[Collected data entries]
Segment Open
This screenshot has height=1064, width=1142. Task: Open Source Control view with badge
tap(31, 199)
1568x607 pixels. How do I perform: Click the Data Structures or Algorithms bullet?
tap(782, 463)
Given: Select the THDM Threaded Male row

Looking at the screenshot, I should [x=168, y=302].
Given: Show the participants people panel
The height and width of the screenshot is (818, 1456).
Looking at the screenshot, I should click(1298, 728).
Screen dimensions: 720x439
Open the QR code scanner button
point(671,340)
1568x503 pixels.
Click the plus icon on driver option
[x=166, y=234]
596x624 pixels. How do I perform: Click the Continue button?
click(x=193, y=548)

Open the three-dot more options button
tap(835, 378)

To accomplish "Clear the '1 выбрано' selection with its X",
Segment Closed
# DIRECTIONS FOR THIS TASK
Every single line in the records above must be written out exactly.

# FINISHED TASK
This screenshot has height=1064, width=1142. Task: Open Source Control view with badge
tap(31, 199)
1568x607 pixels. How do I perform: Click the Data Structures or Algorithms bullet?
tap(782, 463)
Given: Select the THDM Threaded Male row

Looking at the screenshot, I should [x=168, y=302].
Given: Show the participants people panel
The height and width of the screenshot is (818, 1456).
Looking at the screenshot, I should click(1298, 728).
Screen dimensions: 720x439
Open the QR code scanner button
point(671,340)
1568x503 pixels.
Click the plus icon on driver option
[x=166, y=234]
596x624 pixels. How do I perform: Click the Continue button?
click(x=193, y=548)

Open the three-dot more options button
tap(835, 378)

To accomplish "Clear the '1 выбрано' selection with its X",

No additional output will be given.